Results 1 to 6 of 6

Thread: Find non-duplicate files

  1. #1
    Join Date
    May 2005
    Beans
    Hidden!

    Find non-duplicate files

    I have an internal hard drive and an external hard drive, both with about 350 GB of data. The data came from the same source, but over the last couple of years, different people have moved files around to different directories, and some files have been deleted. Now I want to merge all the files onto the internal hard drive. I estimate that 80% of the files on the external hard drive are the same, so I don't want to copy 290+ GB of data over when I already have it.

    Therefore, I need a way to find just the files on the external hard drive that don't already exist on the internal one. In other words, I need to create two lists of file names irrespective of directories and compare them, selecting only the file names that exist in one list OR the other.
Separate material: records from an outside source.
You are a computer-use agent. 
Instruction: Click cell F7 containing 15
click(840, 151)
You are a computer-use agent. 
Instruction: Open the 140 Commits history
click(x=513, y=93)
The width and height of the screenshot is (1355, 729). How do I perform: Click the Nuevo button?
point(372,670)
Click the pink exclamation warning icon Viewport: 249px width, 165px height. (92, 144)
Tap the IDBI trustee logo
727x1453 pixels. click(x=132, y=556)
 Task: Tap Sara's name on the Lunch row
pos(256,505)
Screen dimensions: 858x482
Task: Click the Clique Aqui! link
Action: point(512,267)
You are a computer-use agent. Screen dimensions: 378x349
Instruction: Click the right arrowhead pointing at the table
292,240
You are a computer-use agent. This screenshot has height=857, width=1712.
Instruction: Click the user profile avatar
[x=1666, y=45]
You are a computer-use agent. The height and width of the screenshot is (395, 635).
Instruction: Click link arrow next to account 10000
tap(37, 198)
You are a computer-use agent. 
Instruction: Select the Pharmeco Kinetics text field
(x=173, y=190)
    I've Googled for solutions but can't find anything suitable. There are ways to create text files of the file names and compare them with diff, but they have to be in the same order, and since these files are in vastly different directories, that won't work.
    Last edited by phaed; August 13th, 2010 at 09:49 PM.

  2. #2
    Join Date
    Aug 2010
    Location
    Belgium
    Beans
    10

    Re: Find non-duplicate files

    If you've got some programming skills you can make a database with 2 tables.
    1 table with the files that are on the internal harddrive, and one table with the files on the external harddrive.
    You can also add a column with a md5 hash if you want to be shure the file is an exact duplicate, but it will take some time to compare. A less accurate, but faster way to check is to add the exact document size in bytes in a column.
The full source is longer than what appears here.